Si c’est juste pour « se changer les idées » comme le chuchotait quelqu’un dans la salle, on peut effectivement aller faire un petit tour sur Mars. Cela vaut le Bois de Boulogne et Matt Damon se sentira moins seul. Ridley Scott, l’homme de « Alien » ou de « Blade Runner », ternit ici sa réputation. Son « Seul sur Mars », « The Martian » pour le titre original, ne casse pas des briques tout en se laissant voir.
L’on constate vite que notre réservoir d’indulgence se vide à l’unisson des réserves d’oxygène du héros. Comme lui, il faut refaire le plein à intervalles réguliers et colmater les fuites au ruban adhésif. Au générique de fin, on ne déplore pas de se retrouver à l’air libre.
Nous sommes là face à un film typiquement américain et donc très efficace dans la mesure où il utilise des facilités d’intrigues ultra-rodées.
Soit une équipe sur Mars obligée de repartir en catastrophe à cause d’une tempête et de laisser sur le sol martien leur partenaire botaniste un peu vite déclaré mort. A près de deux cent cinquante millions de kilomètres de la Terre, l’homme seul est obligé de se débrouiller, de se soigner, de faire pousser des pommes de terre avec les poches de caca laissées par ses coéquipiers et de réparer un vieux module de la Nasa dans la poussière du sol pour le transformer en poste de communication. Mais l’heure tourne, à qui le dites vous, puisqu’il faut compter des mois en l’attente d’hypothétiques secours.
Cela pourrait être très long effectivement, surtout pour le spectateur, mais toutes les ficelles du cinéma hollywoodien en général et des films spatiaux en particulier (Independance Day, Gravity, Interstellar etc…) émaillent l’affaire pour nous faire sourire ou nous procurer de l’émotion. L’inflexible directeur de la Nasa, la jolie commandant de bord, le geek génial qui trouve la combine salvatrice avec des supers calculs de trajectoires, le directeur de l’agence spatiale chinoise qui se solidarise en prêtant son concours matériel: une flopée de personnages s’évertue à faire tenir debout cette aventure de la teneur d’un très bon métrage… télé. La densité sur Mars est faible, le film en pâtit par contamination.

> [DONNÉES FOURNIES]:
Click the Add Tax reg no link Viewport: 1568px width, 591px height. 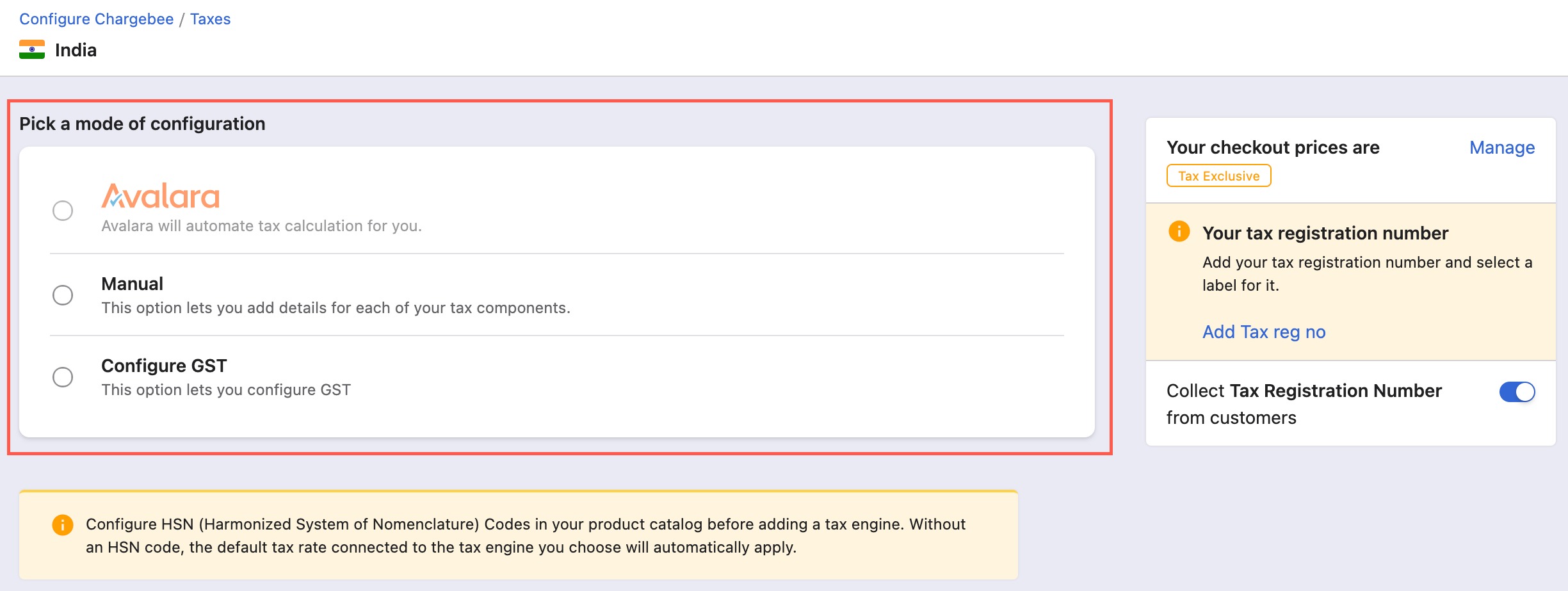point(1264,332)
...
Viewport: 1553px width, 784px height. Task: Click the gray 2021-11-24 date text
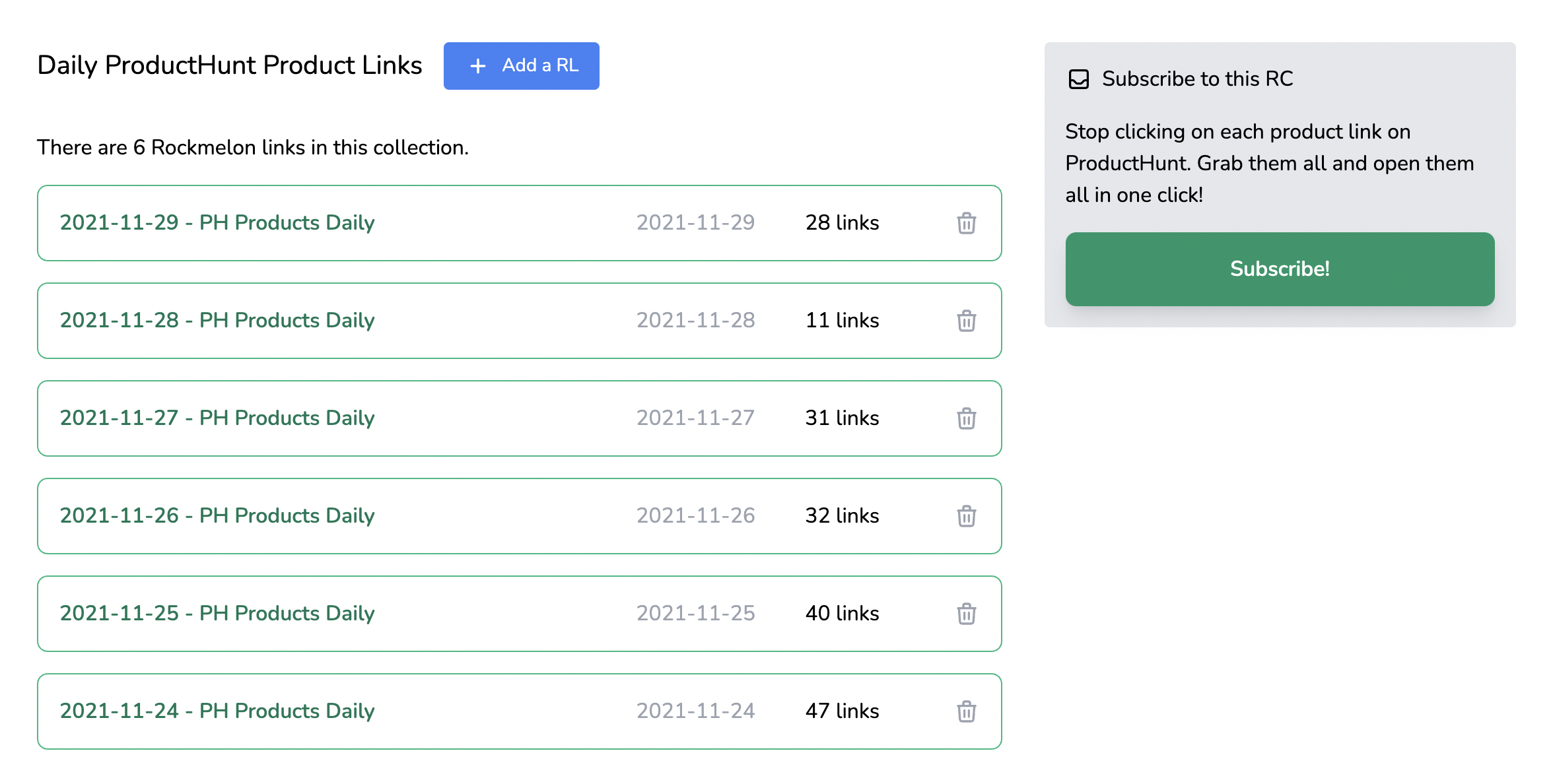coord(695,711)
---
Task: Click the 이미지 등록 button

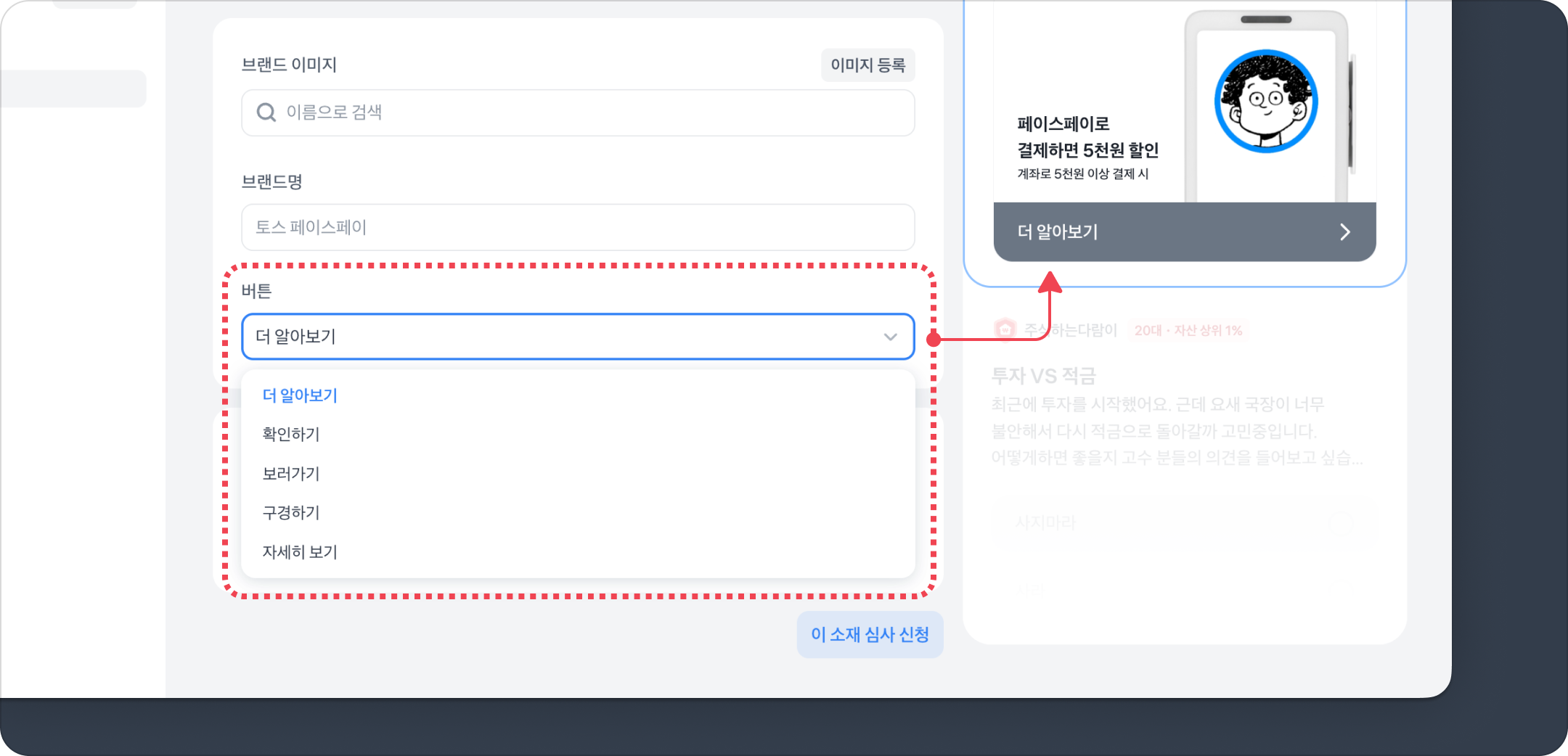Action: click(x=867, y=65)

> [PETIT EXERCICE 1]: D'après la critique de « Seul sur Mars », quelle est la spécialité du membre de l'équipe laissé sur le sol martien ?
> [PETIT EXERCICE 2]: Poursuivez, s'il vous plaît, la critique de « Seul sur Mars » après sa dernière phrase.
Les enregistrements proviennent d'une source différente.

> [RÉSULTAT 1]: Il est botaniste.

> [RÉSULTAT 2]:
Sauvera-t-on Mark Watney ? Le suspense est, à vrai dire, tout à fait gérable. D’autant que notre homme récupère très vite la faculté de consulter ses mails. Autant dire qu’il est déjà virtuellement de retour et que seul, au fond, c’est bien mieux à plusieurs. Sans compter que les télés terrestres peuvent suivre l’opération de sauvetage en direct. L’émotion est présentée comme universelle, tout le monde se tient la main, les chinois mouillent une larme en même temps que les américains, de tout cela dénote un souhait viscéral de réconciliation mondiale qui fait écho à une actualité planétaire bien moins consensuelle. Ce film est tout sauf subversif.
Hollywood sait y faire, Ridley Scott s’exécute et au final on y gagne quand même une balade assez réussie sur le sol martien en mode Luna Park. Seul sur Mars ? Mais non, justement, pas moyen d’échapper à l’attraction terrestre. Jusque sur cette planète éloignée, pas moyen d’avoir la paix. La souhaiter relèverait d’ailleurs d’un esprit contestataire tout à fait immoral.
PHB
Dites-moi, Philippe, quand on arrive sur Mars est-ce qu’on amarsi ?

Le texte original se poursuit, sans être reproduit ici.